> **Problem description**: Copy exactly every line below, from the first through the one that contains "Image resolution: width=1158", and skip all pictures.

##########

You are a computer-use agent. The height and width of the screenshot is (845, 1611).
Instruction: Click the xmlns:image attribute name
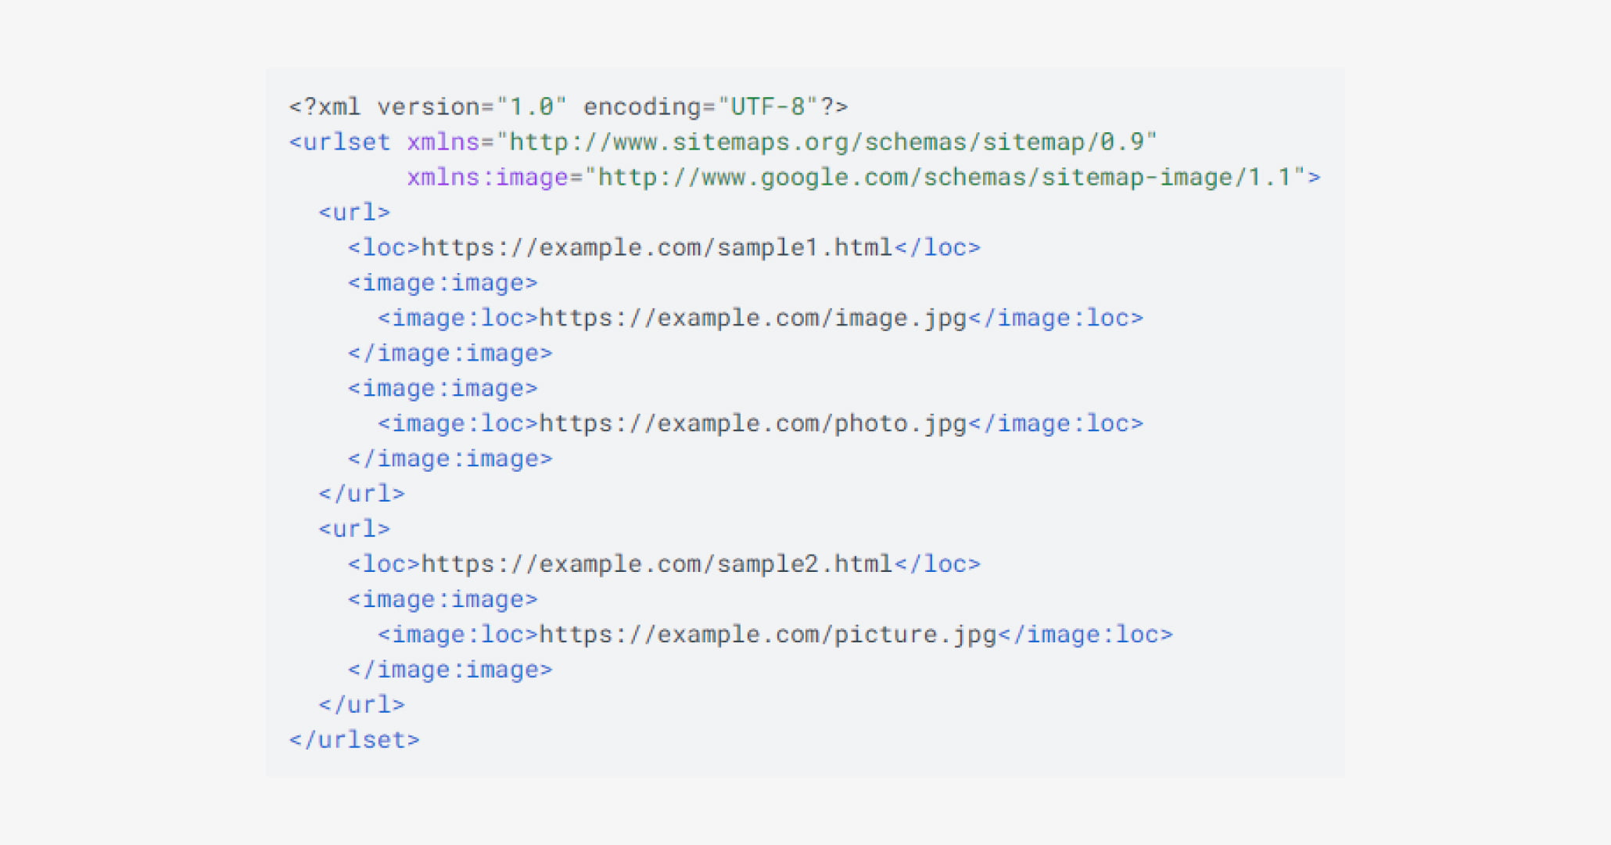487,177
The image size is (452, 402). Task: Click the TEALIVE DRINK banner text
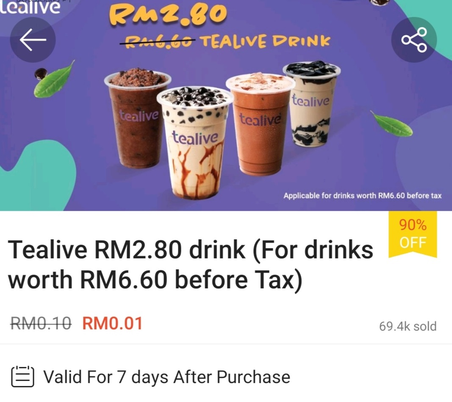265,42
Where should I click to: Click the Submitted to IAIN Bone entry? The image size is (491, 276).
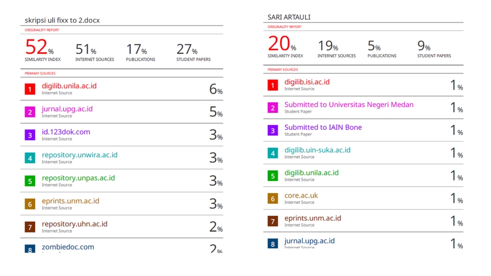(323, 127)
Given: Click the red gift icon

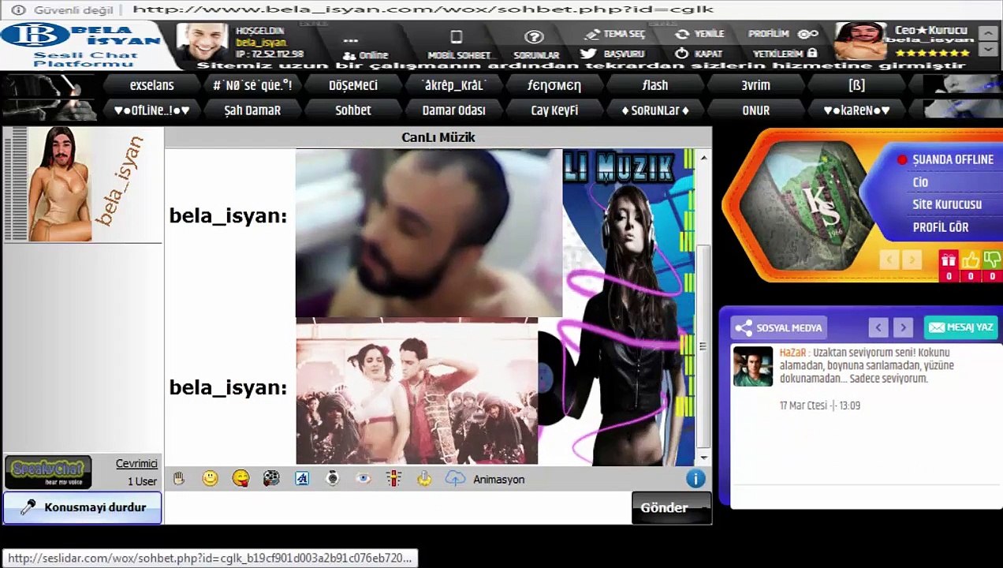Looking at the screenshot, I should click(x=949, y=260).
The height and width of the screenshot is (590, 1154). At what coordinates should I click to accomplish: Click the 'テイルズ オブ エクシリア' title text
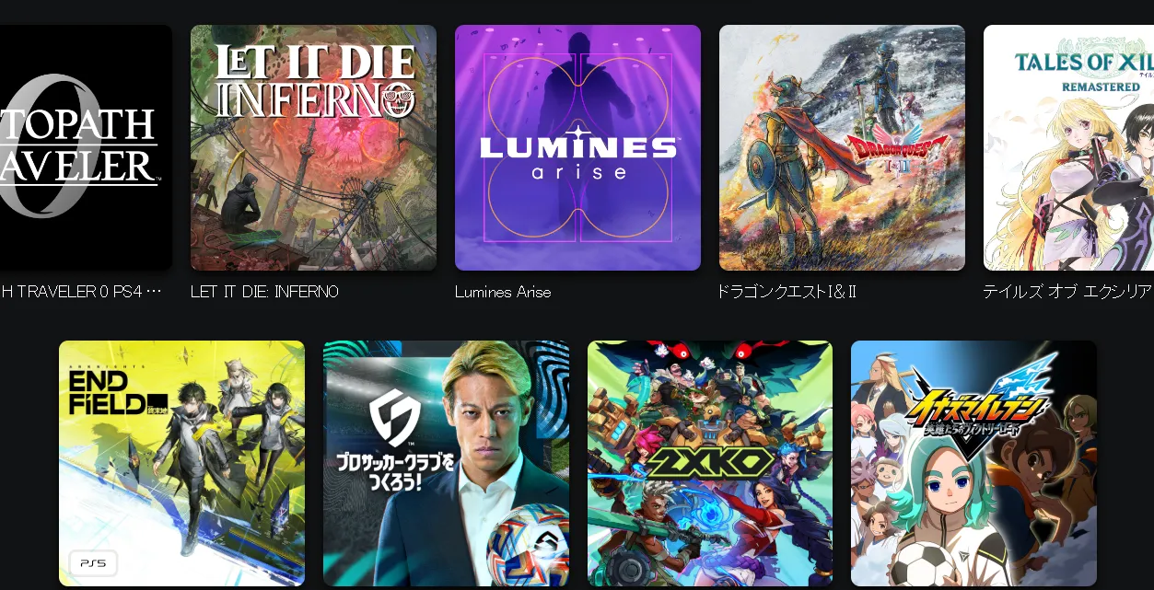(x=1067, y=292)
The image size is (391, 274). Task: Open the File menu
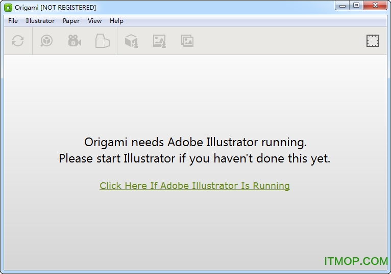(13, 21)
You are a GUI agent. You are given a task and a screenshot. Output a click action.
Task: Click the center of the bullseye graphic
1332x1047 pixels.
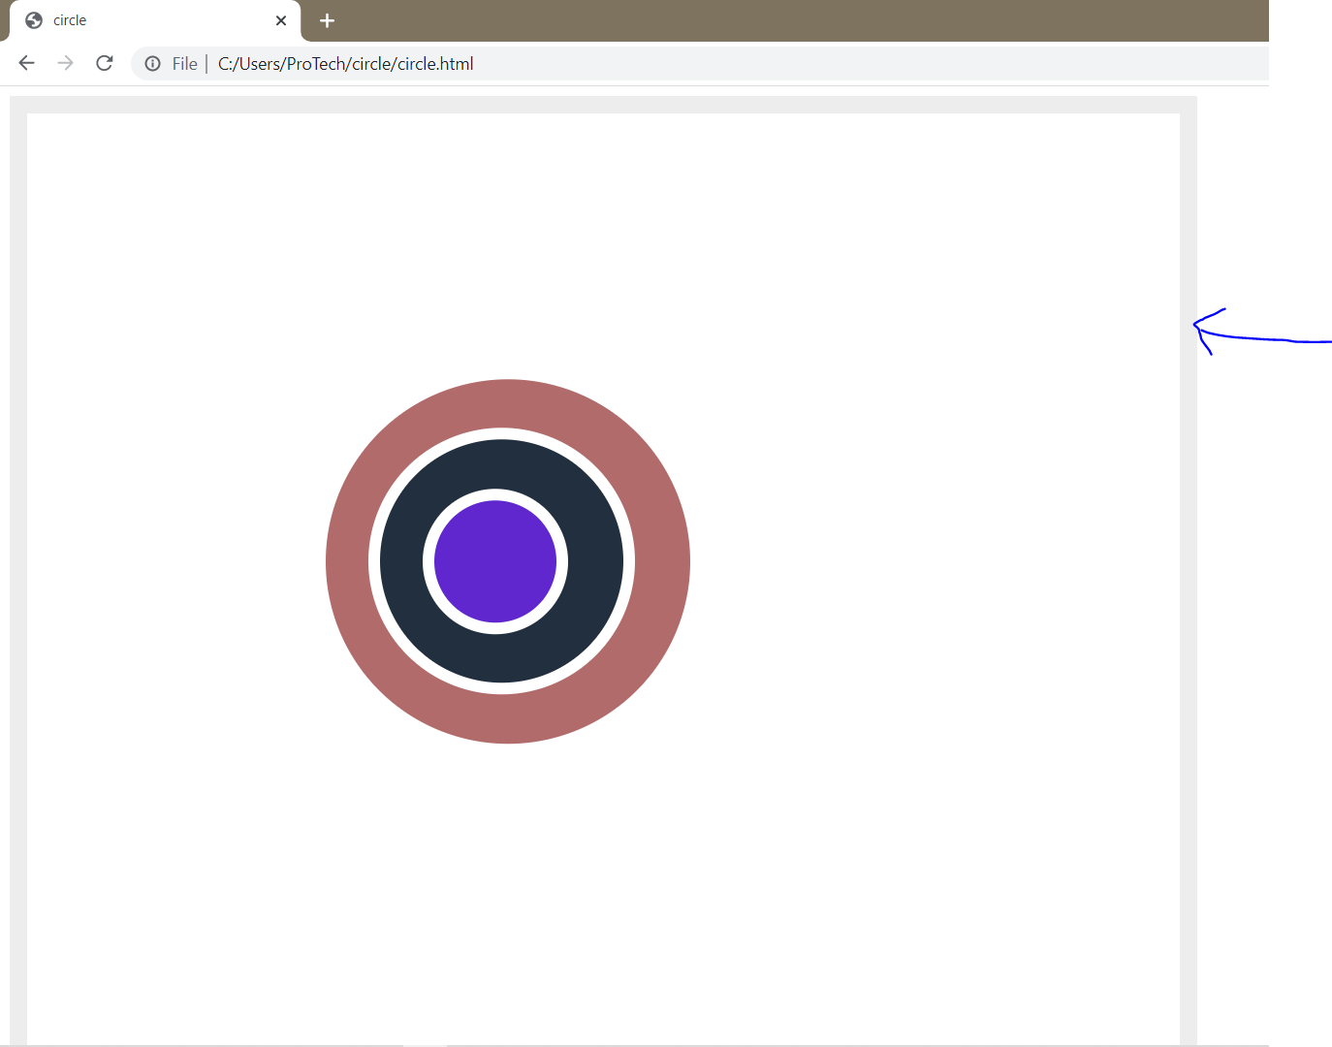point(496,561)
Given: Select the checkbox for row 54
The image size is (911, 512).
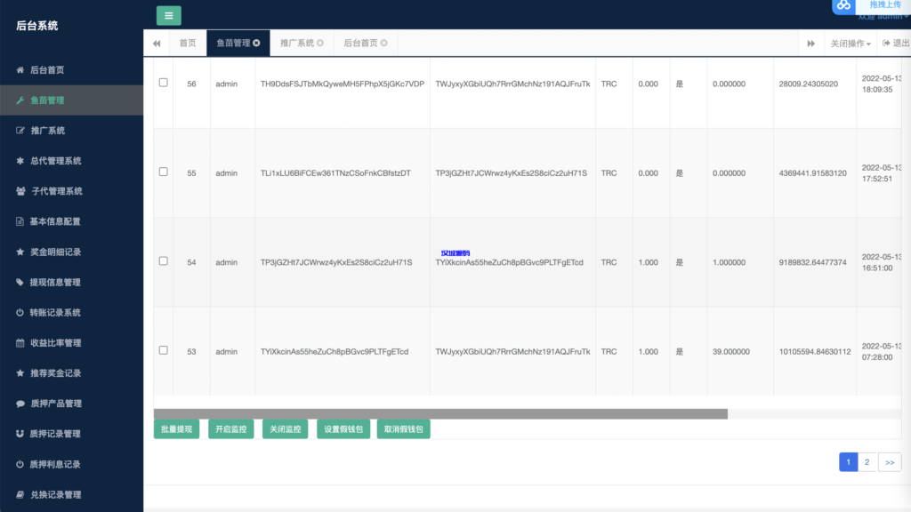Looking at the screenshot, I should point(163,261).
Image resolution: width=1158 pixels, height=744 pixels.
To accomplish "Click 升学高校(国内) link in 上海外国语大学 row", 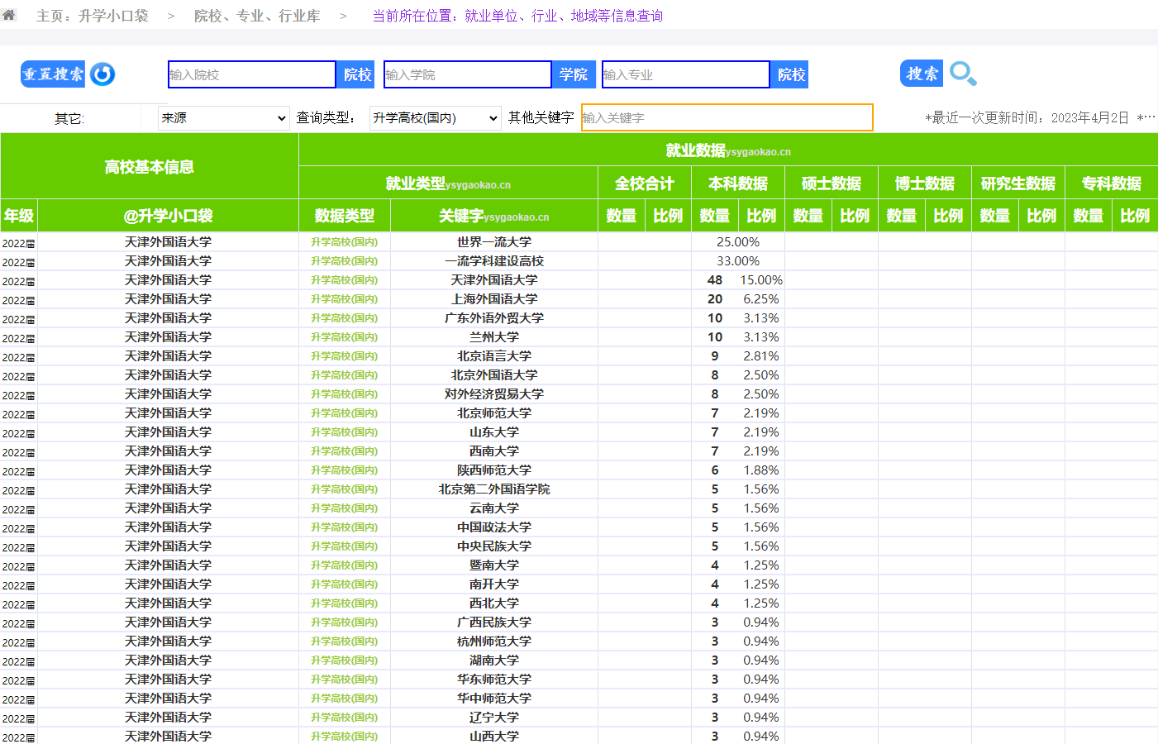I will (344, 299).
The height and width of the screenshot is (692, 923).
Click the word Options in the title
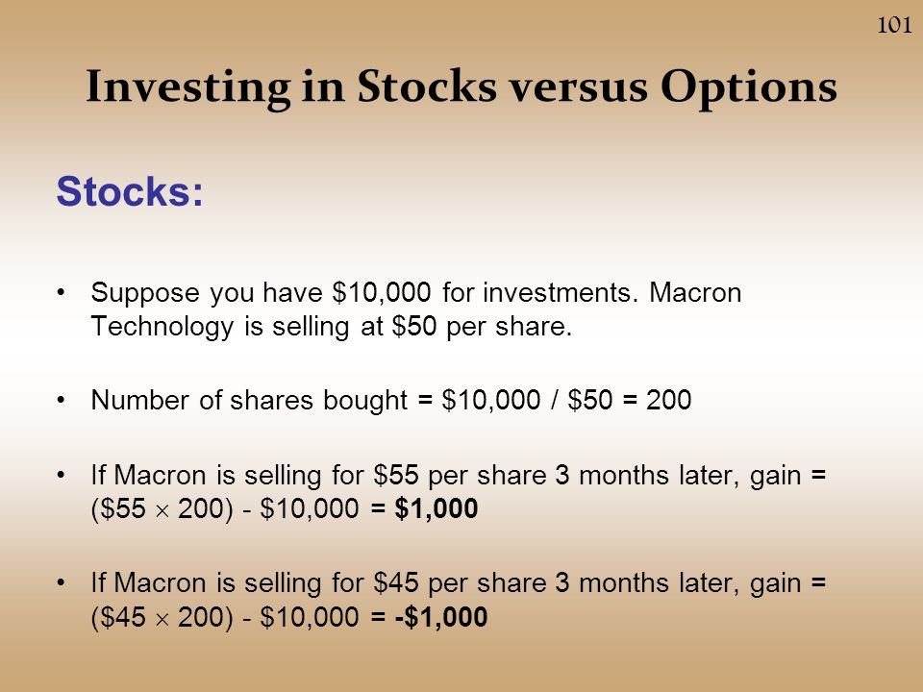tap(749, 88)
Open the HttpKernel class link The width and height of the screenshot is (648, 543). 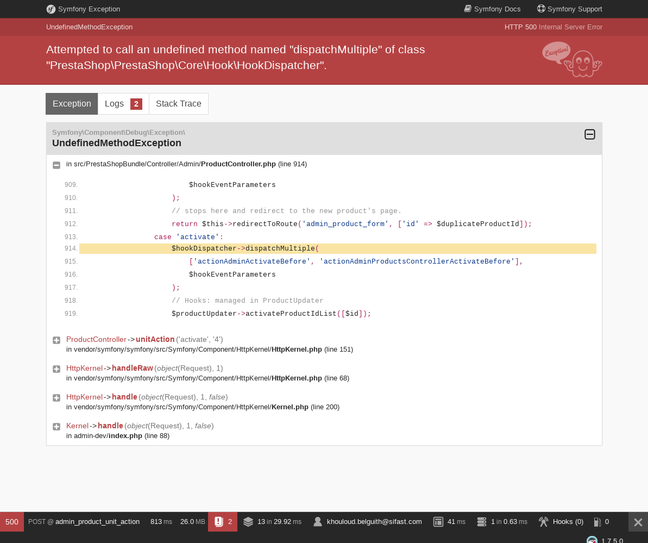click(x=84, y=368)
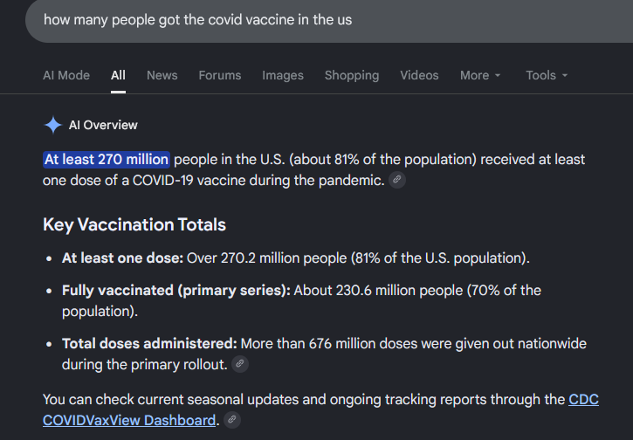Screen dimensions: 633x440
Task: Open source link icon after 'during the pandemic'
Action: [x=397, y=180]
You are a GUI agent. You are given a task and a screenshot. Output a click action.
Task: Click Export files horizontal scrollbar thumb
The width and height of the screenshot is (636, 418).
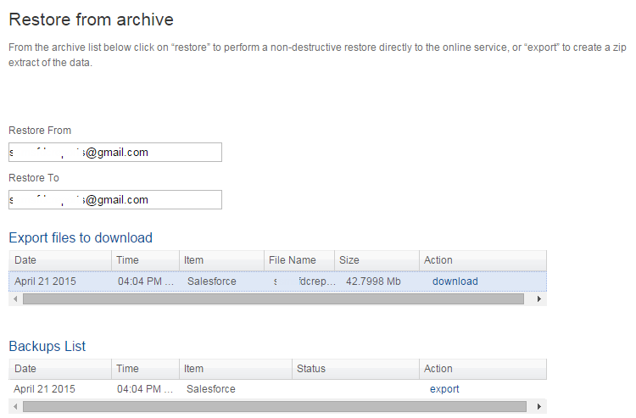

##########

> **Expected answer**:
You are a computer-use agent. The height and width of the screenshot is (845, 1611).
Instruction: Click the xmlns:image attribute name
487,177
The image size is (452, 402). Task: Click the TEALIVE DRINK banner text
265,42
Where should I click to: Click the Submitted to IAIN Bone entry? The image size is (491, 276).
(323, 127)
Given: Click the red gift icon

Looking at the screenshot, I should click(x=949, y=260).
The height and width of the screenshot is (590, 1154). At what coordinates should I click to accomplish: Click the 'テイルズ オブ エクシリア' title text
(x=1067, y=292)
The image size is (391, 274). Task: Open the File menu
(13, 21)
You are a GUI agent. You are given a task and a screenshot. Output a click action.
Task: Click the center of the bullseye graphic
1332x1047 pixels.
point(496,561)
Given: Select the checkbox for row 54
The image size is (911, 512).
Looking at the screenshot, I should point(163,261).
Image resolution: width=1158 pixels, height=744 pixels.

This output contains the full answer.